┌────────

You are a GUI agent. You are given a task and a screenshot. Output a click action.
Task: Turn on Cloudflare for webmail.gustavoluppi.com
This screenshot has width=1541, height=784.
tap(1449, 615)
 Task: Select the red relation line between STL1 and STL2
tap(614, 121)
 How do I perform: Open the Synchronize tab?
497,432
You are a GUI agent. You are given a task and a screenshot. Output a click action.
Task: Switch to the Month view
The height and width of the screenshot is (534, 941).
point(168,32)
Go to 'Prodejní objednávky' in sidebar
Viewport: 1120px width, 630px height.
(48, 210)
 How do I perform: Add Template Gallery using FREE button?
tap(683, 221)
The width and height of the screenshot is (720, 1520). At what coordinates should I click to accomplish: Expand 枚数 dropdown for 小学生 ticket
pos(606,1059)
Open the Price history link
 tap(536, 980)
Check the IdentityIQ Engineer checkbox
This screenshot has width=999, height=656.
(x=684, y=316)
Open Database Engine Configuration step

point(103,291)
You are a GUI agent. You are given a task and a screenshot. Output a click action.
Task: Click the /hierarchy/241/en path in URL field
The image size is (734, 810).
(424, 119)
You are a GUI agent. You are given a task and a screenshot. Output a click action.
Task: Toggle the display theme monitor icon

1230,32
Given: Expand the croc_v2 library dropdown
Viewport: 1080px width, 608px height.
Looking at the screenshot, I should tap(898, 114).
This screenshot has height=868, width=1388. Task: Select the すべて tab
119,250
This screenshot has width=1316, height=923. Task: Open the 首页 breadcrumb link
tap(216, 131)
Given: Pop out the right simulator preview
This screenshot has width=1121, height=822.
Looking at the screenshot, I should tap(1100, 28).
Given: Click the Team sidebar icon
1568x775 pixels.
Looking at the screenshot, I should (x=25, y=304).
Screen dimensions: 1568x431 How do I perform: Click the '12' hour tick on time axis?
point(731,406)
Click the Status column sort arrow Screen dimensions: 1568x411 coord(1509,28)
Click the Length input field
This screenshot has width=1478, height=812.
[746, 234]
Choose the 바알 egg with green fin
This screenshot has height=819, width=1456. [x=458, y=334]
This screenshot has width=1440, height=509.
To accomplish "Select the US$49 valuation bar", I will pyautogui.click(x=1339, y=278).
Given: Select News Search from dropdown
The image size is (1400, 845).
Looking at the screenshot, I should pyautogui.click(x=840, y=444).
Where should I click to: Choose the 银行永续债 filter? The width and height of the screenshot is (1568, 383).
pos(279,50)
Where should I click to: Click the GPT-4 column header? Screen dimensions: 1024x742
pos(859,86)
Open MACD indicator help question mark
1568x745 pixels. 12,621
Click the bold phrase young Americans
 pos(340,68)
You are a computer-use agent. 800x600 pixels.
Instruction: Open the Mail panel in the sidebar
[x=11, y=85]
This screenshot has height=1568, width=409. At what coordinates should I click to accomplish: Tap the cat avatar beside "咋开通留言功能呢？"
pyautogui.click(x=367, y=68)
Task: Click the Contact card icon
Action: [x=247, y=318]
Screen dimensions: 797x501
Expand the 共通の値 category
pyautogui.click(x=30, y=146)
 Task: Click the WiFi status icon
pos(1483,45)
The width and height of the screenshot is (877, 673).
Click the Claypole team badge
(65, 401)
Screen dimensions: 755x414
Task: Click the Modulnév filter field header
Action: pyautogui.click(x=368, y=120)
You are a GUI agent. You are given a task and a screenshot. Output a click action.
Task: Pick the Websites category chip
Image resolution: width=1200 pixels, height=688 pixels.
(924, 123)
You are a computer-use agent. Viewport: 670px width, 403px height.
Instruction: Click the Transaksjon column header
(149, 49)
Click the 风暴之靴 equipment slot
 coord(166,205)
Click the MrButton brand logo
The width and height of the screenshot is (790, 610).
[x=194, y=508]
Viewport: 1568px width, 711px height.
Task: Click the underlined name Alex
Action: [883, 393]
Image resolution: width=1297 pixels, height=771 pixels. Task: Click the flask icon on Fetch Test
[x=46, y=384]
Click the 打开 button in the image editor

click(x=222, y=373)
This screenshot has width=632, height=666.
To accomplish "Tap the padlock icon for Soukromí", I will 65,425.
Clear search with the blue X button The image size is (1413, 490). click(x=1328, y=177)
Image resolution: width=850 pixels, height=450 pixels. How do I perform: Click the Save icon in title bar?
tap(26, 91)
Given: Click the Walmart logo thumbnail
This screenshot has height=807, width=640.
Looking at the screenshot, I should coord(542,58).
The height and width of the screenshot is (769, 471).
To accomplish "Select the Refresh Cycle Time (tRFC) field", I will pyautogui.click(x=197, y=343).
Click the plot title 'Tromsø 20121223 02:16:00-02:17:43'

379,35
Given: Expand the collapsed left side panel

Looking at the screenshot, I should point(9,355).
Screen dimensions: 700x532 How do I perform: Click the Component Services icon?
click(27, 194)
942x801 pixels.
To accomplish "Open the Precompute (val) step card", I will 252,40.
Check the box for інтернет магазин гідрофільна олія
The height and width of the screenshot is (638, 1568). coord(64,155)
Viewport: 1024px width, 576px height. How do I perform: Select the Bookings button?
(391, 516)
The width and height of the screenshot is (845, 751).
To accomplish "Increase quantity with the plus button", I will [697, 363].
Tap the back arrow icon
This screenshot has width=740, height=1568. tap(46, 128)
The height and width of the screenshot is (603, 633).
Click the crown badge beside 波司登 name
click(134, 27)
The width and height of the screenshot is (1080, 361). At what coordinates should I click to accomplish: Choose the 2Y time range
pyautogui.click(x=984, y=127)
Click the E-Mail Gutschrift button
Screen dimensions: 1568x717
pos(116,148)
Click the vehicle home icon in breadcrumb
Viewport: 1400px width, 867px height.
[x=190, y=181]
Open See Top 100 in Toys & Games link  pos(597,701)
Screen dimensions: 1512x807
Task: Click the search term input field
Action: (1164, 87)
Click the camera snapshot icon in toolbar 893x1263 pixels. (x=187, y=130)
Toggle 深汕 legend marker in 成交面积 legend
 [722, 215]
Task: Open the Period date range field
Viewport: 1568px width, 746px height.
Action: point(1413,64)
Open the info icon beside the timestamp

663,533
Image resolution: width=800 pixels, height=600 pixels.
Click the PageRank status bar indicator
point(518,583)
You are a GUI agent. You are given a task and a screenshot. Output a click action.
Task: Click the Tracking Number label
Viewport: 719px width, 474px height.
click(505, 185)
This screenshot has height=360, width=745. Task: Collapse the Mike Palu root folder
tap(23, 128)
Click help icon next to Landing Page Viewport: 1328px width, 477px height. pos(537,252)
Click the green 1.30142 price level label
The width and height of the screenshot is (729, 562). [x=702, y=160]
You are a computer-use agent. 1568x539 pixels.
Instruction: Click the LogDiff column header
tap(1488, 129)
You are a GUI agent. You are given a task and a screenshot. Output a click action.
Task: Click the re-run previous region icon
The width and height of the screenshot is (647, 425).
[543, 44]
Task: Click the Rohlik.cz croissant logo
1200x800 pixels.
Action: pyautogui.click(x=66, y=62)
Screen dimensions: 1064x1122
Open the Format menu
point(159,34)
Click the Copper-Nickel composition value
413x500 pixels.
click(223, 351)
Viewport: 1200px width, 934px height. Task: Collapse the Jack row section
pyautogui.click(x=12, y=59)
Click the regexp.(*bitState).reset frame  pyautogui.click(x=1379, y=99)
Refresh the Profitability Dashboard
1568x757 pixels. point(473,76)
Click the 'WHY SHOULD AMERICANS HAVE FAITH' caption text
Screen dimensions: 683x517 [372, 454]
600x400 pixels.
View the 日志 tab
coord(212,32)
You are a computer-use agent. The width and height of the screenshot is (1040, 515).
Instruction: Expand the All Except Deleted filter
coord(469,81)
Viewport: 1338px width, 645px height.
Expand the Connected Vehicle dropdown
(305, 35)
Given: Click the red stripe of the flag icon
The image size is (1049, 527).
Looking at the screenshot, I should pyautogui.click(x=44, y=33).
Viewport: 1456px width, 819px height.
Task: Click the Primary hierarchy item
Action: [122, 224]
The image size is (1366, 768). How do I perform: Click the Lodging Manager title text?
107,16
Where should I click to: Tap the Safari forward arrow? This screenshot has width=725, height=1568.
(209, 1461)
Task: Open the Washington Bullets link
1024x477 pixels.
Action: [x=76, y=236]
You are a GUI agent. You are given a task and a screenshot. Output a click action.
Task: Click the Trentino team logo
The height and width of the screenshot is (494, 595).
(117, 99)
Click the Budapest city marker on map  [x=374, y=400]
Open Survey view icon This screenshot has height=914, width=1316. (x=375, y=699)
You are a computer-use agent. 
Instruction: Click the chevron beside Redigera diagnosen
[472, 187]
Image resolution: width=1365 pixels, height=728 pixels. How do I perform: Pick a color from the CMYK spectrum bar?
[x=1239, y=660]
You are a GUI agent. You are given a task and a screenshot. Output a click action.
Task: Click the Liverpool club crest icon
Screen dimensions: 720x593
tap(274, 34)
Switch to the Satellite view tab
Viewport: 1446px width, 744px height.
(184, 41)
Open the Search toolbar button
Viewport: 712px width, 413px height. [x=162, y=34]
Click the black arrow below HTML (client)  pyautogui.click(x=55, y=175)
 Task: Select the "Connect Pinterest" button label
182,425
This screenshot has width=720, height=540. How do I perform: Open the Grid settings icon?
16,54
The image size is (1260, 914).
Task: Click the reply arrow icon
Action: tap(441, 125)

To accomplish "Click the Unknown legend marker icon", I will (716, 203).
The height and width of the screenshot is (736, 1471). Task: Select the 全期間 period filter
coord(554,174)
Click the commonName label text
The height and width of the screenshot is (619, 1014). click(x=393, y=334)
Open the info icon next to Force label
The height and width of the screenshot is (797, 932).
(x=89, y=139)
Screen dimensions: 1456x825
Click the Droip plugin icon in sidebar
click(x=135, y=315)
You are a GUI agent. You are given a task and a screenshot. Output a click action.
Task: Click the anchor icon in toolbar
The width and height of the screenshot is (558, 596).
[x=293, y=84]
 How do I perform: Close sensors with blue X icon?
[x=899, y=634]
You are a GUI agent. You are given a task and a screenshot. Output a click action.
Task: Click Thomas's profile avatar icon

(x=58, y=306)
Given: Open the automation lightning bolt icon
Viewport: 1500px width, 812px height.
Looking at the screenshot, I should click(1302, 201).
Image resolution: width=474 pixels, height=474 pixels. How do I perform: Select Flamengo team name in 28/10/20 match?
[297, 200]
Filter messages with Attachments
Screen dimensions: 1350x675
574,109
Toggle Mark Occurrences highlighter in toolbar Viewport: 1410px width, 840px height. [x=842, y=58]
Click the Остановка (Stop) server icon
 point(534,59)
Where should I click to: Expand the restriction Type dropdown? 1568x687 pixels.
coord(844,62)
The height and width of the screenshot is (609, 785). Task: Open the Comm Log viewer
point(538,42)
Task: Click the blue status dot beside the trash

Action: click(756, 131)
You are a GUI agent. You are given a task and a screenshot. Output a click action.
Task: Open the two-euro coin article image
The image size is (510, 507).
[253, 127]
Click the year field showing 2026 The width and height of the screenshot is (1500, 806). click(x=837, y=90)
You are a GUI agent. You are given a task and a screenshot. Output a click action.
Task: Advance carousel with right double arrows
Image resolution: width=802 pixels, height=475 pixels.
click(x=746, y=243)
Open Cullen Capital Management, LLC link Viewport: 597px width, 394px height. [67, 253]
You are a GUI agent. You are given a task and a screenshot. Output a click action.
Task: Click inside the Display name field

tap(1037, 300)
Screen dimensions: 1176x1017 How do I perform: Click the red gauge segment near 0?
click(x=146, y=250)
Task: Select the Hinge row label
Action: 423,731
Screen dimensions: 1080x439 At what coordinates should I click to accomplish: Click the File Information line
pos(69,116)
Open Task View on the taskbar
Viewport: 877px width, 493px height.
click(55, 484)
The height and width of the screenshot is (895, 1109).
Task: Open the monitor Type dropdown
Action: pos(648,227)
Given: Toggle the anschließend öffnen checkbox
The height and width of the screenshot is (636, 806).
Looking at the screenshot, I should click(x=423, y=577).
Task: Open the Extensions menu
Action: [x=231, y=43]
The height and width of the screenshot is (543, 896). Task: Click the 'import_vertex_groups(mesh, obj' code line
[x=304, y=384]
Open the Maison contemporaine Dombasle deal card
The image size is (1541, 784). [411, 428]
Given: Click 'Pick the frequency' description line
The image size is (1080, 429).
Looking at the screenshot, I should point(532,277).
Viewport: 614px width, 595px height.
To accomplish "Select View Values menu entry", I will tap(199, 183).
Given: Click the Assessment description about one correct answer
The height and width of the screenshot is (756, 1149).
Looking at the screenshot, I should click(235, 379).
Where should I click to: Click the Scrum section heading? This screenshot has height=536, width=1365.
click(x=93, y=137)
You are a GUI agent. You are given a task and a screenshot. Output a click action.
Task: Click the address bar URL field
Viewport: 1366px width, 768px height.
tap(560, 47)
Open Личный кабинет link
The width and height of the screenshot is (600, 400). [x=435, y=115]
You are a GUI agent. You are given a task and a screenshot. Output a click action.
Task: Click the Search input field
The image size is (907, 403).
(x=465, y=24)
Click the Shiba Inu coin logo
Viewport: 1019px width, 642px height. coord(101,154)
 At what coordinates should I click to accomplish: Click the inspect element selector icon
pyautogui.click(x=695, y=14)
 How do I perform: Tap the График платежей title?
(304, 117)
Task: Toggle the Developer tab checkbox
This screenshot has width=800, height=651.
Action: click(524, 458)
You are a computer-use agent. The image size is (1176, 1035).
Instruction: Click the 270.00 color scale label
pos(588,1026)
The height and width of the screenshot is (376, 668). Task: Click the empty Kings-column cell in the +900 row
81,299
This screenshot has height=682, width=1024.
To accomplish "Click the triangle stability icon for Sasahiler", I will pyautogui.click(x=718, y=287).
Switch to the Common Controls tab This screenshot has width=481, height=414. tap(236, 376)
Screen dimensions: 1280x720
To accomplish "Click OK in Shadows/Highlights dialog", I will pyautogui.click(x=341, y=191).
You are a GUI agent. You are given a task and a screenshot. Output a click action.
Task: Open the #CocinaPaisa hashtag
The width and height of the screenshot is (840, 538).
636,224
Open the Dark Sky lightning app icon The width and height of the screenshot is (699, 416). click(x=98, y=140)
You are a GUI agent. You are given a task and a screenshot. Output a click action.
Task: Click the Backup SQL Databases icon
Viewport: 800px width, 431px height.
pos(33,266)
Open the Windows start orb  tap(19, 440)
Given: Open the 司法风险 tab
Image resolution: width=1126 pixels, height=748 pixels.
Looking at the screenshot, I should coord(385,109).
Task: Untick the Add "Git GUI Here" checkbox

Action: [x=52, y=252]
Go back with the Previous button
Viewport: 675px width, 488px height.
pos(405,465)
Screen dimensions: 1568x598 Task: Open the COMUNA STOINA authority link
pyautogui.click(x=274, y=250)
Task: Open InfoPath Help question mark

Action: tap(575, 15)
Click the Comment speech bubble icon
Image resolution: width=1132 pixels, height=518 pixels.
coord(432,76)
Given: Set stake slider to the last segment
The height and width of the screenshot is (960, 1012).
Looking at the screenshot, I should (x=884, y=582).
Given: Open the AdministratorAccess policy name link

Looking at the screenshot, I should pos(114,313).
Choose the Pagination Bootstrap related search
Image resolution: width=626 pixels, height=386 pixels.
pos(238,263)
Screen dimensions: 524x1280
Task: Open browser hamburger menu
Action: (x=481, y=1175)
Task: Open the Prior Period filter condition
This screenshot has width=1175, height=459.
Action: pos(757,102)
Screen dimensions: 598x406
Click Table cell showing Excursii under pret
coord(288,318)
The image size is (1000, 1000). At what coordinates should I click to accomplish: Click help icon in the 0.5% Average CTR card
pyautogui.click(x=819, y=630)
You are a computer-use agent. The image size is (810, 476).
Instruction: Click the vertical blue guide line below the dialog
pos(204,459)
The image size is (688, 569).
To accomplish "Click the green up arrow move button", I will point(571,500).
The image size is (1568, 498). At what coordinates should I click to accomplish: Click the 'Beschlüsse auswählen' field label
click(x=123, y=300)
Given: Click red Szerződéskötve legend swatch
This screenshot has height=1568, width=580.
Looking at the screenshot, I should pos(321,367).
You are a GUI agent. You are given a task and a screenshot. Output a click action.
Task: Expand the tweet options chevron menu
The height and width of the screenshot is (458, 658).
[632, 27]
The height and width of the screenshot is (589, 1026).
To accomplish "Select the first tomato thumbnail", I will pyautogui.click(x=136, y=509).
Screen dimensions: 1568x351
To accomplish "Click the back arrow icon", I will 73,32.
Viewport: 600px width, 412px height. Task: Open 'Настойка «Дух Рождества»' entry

└────────

* [Problem description]:
Above are the entries. Copy exactly the part that opens with the line containing "1568x775 pixels." and closes with the line containing "Given: Select News Search from dropdown", and no more.

* [Result]:
1568x775 pixels.
Looking at the screenshot, I should (x=25, y=304).
Screen dimensions: 1568x431 How do I perform: Click the '12' hour tick on time axis?
point(731,406)
Click the Status column sort arrow Screen dimensions: 1568x411 coord(1509,28)
Click the Length input field
This screenshot has width=1478, height=812.
[746, 234]
Choose the 바알 egg with green fin
This screenshot has height=819, width=1456. [x=458, y=334]
This screenshot has width=1440, height=509.
To accomplish "Select the US$49 valuation bar", I will pyautogui.click(x=1339, y=278).
Given: Select News Search from dropdown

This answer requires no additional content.